The Political Revolution Will Not Be Televised

Friday, October 28, 2011
By Paul Martin

by RickAckerman
ZeroHedge.com
10/28/2011

[The Occupy Wall Street movement may not know it yet, but Ron Paul is their candidate. You would never guess this is so from the mainstream media’s aloof, retrograde reportage of the campaign season. In the essay below, my wife, Marilyn, explains why the TV networks and the New York Times are missing a grassroots groundswell that will be seen as a Political Revolution by the time the 2012 rolls around. If this proves to be so, look for a shot across the bow when disaffected young people switch their affiliation to Republican so that they can get Rep. Paul nominated. RA]

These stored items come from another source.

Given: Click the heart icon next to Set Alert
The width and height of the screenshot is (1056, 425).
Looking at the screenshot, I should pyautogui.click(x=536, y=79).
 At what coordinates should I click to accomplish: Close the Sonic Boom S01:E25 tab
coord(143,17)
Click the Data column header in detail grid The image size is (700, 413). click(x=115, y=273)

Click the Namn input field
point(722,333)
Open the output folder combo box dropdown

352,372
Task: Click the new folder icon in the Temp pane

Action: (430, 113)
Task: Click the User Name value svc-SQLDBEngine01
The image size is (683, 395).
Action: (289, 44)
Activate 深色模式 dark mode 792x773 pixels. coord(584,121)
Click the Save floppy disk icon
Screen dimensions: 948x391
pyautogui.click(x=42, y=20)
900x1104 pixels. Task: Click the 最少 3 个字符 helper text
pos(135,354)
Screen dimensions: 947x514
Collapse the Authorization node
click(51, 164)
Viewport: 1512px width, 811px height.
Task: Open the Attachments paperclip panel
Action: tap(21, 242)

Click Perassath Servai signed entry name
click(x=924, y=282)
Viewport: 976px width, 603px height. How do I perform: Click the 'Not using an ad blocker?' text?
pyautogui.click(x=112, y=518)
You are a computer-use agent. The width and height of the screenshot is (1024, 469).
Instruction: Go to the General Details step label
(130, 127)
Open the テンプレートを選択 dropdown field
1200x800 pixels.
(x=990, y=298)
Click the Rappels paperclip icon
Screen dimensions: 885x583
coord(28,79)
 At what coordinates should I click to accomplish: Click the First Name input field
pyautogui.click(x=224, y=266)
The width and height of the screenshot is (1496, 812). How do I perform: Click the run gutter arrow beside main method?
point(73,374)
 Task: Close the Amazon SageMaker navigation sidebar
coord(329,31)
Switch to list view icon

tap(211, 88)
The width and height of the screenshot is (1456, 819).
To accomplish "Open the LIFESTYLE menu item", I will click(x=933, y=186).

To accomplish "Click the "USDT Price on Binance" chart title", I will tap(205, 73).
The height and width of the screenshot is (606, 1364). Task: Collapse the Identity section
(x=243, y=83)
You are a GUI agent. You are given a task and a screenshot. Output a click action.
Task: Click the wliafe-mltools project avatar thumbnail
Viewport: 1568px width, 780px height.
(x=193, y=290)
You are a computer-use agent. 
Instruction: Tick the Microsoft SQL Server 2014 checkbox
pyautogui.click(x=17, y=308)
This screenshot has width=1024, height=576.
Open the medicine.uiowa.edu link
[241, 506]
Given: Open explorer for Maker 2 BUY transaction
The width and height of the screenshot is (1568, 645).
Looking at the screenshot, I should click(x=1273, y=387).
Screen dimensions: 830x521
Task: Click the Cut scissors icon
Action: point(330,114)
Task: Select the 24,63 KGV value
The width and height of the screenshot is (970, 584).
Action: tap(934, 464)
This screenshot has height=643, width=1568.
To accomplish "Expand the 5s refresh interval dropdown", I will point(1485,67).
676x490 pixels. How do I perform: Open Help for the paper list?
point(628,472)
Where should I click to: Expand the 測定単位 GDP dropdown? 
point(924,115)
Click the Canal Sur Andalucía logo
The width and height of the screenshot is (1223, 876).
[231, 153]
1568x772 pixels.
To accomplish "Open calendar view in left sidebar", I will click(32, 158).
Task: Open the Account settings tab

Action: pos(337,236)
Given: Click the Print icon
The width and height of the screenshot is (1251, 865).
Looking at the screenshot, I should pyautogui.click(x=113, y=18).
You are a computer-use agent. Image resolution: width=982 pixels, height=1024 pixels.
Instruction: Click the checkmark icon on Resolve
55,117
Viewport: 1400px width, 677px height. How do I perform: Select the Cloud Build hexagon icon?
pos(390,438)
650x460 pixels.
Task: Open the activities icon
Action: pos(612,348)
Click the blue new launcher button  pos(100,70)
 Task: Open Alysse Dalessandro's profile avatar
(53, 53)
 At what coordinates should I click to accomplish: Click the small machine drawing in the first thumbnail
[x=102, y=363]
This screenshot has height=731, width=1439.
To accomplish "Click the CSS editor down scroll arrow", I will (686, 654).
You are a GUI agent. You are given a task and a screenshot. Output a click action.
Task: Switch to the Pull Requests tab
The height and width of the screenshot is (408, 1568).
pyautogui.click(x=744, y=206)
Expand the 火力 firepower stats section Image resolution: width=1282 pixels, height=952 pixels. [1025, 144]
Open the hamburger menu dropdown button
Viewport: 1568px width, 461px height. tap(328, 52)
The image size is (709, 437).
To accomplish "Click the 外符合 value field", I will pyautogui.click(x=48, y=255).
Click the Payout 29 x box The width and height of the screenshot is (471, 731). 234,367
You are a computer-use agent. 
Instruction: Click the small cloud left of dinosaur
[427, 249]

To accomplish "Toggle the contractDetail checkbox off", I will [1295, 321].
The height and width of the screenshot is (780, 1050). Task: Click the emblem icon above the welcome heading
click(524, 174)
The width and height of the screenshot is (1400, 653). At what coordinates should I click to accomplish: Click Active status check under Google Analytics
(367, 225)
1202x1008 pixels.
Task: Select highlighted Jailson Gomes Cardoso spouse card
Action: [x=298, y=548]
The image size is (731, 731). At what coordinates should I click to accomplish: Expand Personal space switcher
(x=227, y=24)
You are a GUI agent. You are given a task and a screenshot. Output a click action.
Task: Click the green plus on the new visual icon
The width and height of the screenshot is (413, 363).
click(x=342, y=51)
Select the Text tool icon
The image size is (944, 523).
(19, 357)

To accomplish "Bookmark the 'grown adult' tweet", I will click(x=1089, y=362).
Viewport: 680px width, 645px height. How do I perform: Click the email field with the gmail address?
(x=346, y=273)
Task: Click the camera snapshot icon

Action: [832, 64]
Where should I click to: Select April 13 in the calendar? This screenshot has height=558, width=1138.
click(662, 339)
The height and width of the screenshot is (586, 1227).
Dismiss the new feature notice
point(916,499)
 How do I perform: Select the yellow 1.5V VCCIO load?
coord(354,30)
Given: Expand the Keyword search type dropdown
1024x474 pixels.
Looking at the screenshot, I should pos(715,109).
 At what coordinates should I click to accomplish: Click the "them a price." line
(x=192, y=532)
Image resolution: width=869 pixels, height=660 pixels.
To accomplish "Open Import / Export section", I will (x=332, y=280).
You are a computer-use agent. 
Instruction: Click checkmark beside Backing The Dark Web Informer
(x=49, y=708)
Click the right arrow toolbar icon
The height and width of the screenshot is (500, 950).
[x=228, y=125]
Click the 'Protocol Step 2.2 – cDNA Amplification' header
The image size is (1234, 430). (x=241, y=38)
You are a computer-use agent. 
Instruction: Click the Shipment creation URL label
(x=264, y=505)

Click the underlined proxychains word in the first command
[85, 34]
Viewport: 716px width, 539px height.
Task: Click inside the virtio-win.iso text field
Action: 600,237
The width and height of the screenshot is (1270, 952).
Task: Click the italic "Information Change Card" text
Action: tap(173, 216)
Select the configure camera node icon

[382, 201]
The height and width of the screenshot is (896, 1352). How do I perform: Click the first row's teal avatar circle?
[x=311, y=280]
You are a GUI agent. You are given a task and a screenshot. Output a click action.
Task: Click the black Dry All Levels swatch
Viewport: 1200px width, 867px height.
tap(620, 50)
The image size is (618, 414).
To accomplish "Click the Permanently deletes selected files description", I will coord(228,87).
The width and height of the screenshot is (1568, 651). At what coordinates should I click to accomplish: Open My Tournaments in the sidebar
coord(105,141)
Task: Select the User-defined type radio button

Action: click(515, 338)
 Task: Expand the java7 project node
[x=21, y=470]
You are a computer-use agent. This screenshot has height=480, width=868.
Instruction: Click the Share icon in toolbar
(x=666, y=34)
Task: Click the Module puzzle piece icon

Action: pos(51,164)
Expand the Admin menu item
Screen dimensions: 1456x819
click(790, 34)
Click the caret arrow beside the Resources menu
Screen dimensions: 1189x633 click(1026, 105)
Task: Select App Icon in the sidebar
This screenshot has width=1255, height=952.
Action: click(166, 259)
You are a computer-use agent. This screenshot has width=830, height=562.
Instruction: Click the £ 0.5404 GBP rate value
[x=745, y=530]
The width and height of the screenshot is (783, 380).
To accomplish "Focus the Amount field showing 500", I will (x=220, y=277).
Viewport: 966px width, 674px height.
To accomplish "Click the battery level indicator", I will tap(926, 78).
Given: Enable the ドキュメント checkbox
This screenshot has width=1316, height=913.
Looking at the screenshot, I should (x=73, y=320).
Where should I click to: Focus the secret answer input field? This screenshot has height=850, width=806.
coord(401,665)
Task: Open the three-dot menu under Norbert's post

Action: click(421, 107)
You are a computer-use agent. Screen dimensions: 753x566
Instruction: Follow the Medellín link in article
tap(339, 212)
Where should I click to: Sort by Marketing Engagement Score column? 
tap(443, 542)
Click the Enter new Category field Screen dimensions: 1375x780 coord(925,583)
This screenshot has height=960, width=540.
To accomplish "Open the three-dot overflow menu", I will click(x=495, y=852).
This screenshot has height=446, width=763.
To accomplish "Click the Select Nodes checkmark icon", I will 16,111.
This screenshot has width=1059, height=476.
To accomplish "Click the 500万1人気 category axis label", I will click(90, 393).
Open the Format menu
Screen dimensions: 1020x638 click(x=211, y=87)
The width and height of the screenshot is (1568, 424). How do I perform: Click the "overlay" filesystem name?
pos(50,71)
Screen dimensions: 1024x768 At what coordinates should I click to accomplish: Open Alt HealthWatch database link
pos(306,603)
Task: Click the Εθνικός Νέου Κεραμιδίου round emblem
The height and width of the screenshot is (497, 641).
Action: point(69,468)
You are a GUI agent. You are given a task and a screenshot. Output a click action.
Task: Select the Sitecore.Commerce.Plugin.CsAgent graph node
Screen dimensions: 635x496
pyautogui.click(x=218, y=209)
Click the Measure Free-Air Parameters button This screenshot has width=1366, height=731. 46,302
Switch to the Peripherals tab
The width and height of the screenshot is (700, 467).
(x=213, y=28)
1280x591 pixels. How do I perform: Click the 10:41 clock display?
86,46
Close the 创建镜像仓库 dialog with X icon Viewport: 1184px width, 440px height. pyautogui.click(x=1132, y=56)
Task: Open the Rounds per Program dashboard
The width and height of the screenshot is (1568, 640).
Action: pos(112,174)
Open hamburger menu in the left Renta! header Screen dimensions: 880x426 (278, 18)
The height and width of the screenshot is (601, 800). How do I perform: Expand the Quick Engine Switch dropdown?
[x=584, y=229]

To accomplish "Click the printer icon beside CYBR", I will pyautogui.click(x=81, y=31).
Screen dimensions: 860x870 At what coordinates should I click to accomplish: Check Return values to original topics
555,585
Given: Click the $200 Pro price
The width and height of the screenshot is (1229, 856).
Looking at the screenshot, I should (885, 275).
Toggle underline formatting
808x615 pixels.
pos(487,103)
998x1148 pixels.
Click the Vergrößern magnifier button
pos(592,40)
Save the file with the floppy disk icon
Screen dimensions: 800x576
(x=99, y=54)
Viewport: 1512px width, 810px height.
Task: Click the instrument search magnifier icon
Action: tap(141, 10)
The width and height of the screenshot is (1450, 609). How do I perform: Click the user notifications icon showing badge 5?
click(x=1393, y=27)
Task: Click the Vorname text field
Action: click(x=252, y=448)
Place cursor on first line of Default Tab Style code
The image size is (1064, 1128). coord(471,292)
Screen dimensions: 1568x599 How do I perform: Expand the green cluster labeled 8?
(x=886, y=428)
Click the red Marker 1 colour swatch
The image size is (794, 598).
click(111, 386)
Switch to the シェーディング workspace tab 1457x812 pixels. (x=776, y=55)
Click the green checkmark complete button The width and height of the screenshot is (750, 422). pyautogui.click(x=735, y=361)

No one questions that “something” is brewing, or rather simmering beneath the surface in America. The discontent, having finally reached the heretofore silently and sublimely disaffected youth who are occupying Wall Street and any other street in any other town you might mention, is a phenomenon that has every journalist and blogger on the planet analyzing their heads off. Is the OWS movement the left’s Tea Party? Will progressive politicians regret throwing in with the legions of urban campers? Do these people have a platform? Who is supporting them? (Well, we actually know that Soros and the unions are doing that, because they’ve pretty much told us)

These are the questions everyone is pondering, and yet the most obvious issue – one that hasn’t been much written about — is how, and, much more importantly, where will this whole revolution-in-the-making play out? Don’t bother reading the New York Times or tuning in to the nightly news, or even punching up talk radio on your way to work. By the time any of them is onto the latest “breaking story,” the social networkers have already tossed it into the rerun heap, having dissected it to death in the preceding three days. This revolution is happening online, and the average American doesn’t see it. Yeah, we know Obama was elected by “the connected.” But, that was an “early adopter” phenomenon, like the kids on American Bandstand who “voted” for this week’s best dance tune because it had a good beat and catchy lyrics. Obama’s “youth” revolution was merely a well-timed call-to-arms – a call to people who were just then learning how to answer. They liked the hope-y, change-y message because it had a good beat and catchy lyrics.